| Pointing records for text and elements |
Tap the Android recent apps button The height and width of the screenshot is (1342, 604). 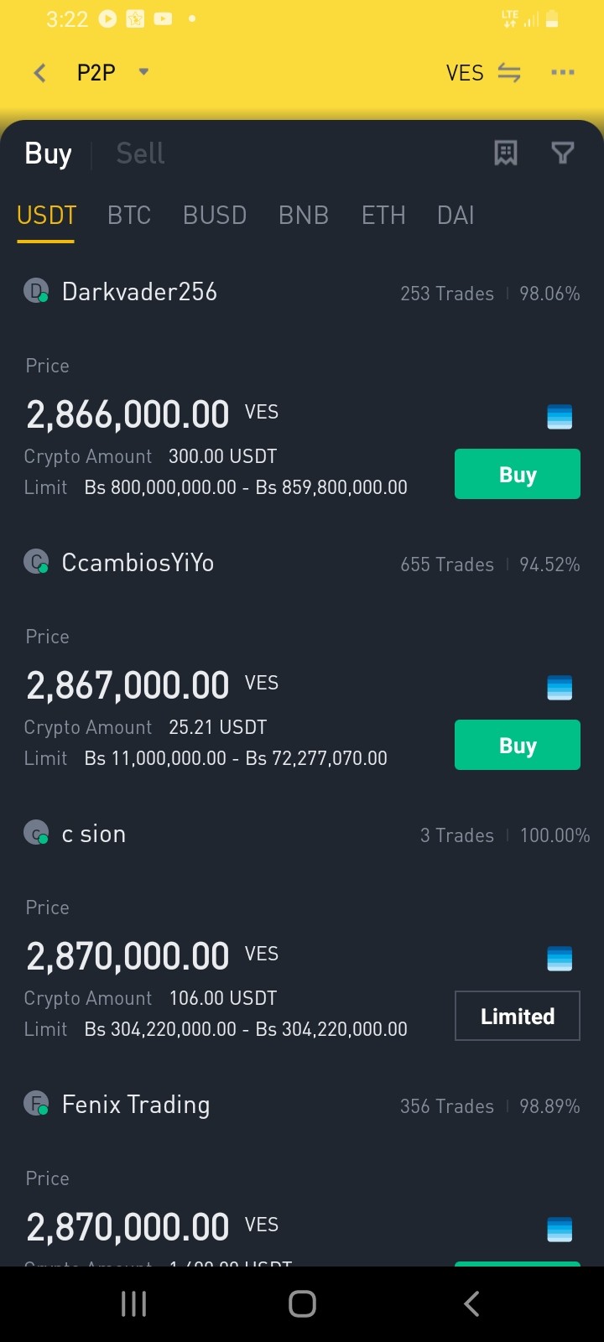click(134, 1303)
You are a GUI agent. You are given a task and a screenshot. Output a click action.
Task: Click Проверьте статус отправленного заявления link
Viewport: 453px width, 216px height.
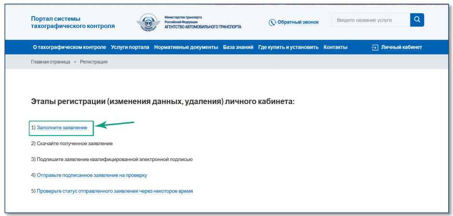[x=115, y=191]
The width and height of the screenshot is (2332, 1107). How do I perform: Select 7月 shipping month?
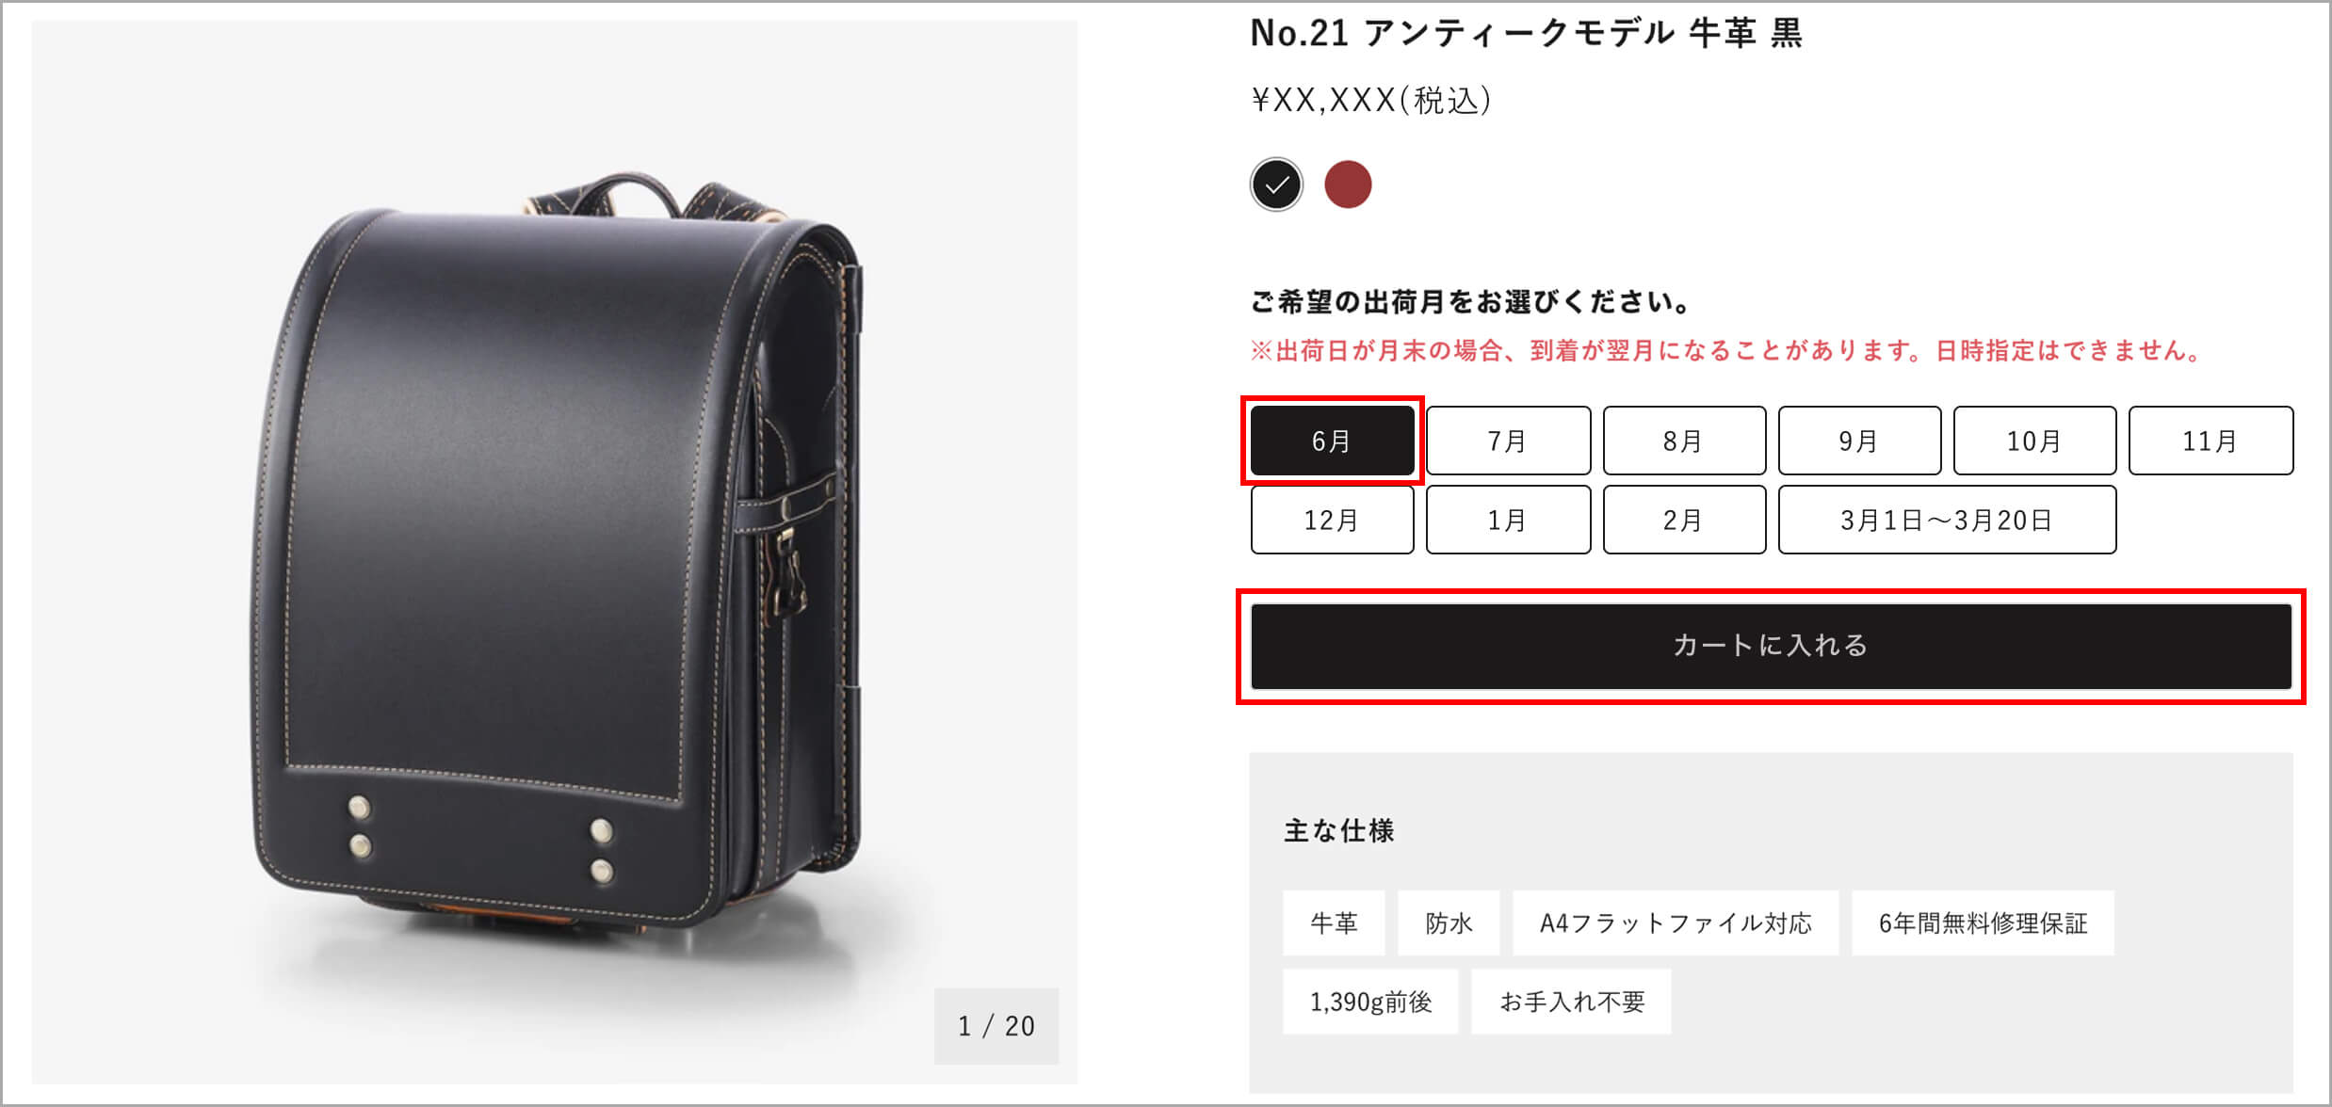[1508, 441]
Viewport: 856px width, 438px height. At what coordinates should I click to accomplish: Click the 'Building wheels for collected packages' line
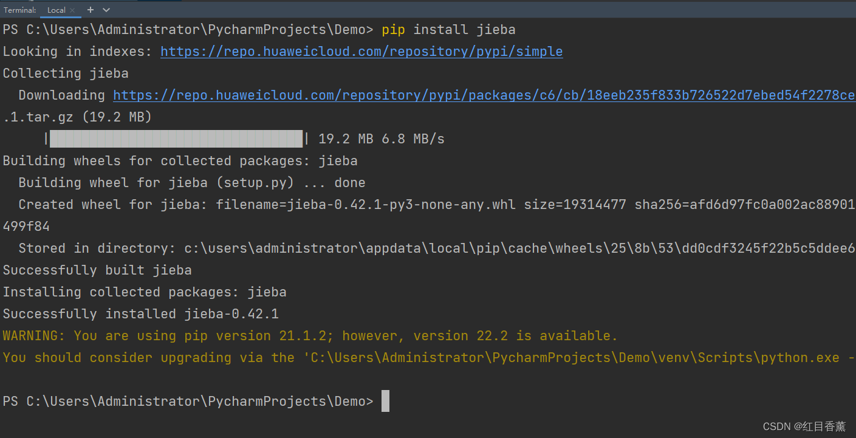[179, 160]
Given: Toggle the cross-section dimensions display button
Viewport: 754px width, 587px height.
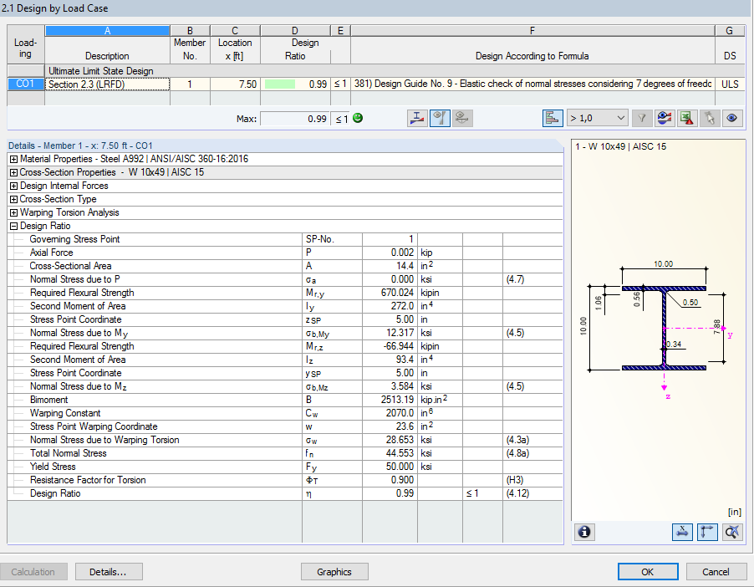Looking at the screenshot, I should click(682, 532).
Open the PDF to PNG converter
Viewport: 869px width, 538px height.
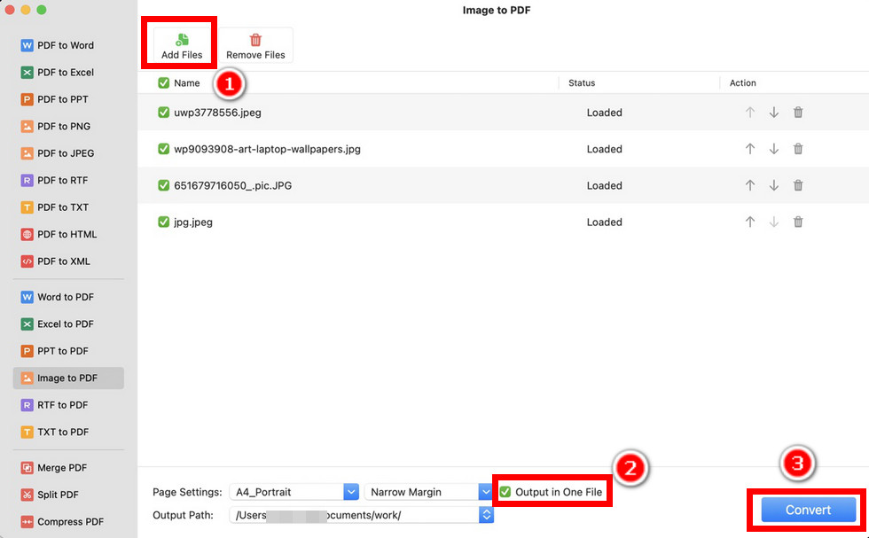click(x=62, y=126)
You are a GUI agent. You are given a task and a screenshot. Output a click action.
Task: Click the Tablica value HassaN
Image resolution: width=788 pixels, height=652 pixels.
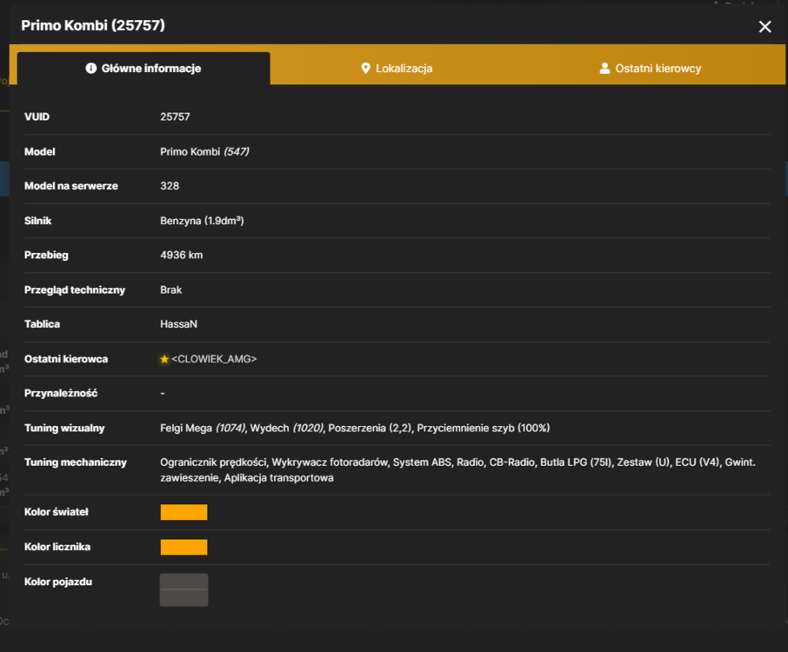pos(178,324)
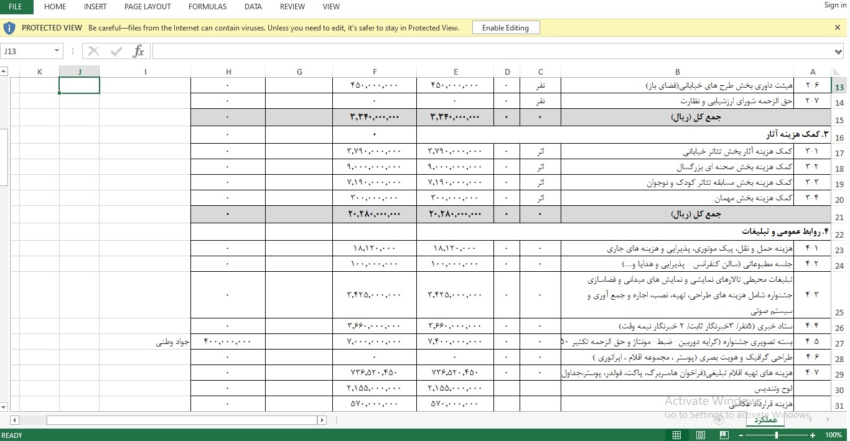This screenshot has height=441, width=850.
Task: Open the FILE tab
Action: [x=16, y=7]
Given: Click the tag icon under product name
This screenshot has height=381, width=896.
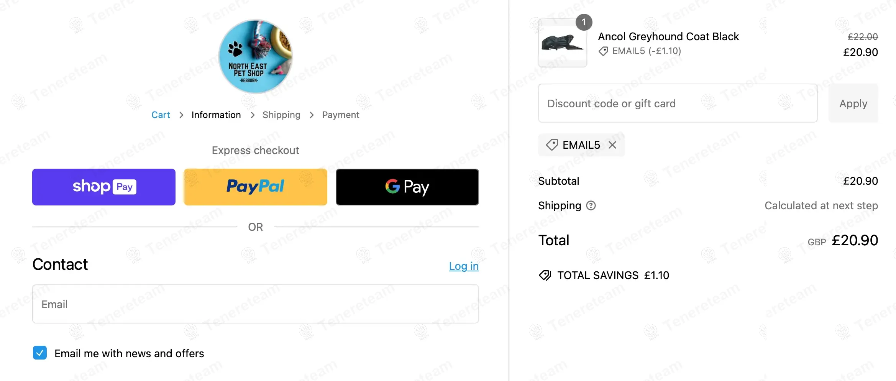Looking at the screenshot, I should [603, 51].
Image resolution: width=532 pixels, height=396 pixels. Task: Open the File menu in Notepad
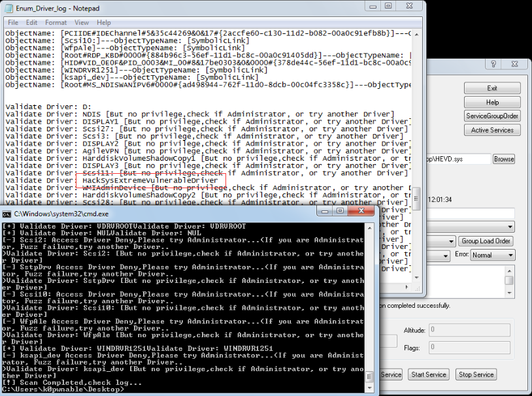(x=13, y=22)
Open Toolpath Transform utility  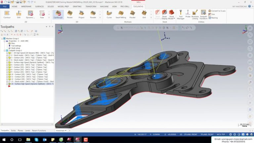(x=204, y=14)
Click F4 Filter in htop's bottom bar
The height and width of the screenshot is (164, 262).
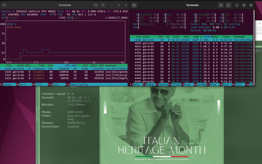pos(175,84)
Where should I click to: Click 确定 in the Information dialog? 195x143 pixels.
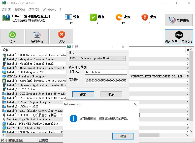tap(123, 136)
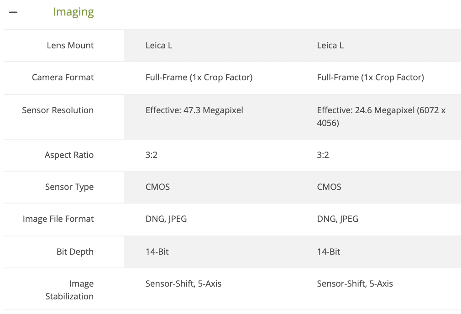Select the second 'Leica L' value cell

[330, 45]
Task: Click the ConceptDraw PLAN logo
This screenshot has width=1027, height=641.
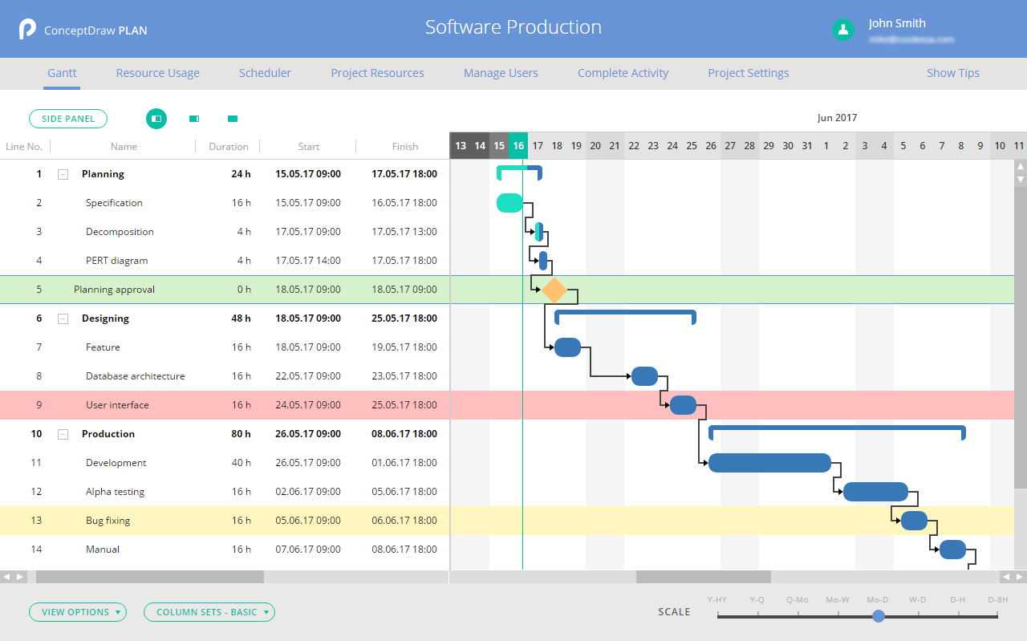Action: 28,30
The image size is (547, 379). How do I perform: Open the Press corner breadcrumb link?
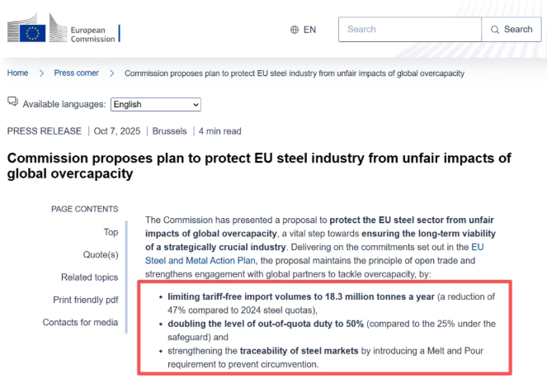tap(77, 73)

| WORK TO BE COMPLETED |
Reproduce everything from the line containing "The image size" down to the end of the records, leaving out the pictures.

| RESULT FOR THIS TASK |
The image size is (547, 379). How do I perform: Open the Press corner breadcrumb link?
tap(77, 73)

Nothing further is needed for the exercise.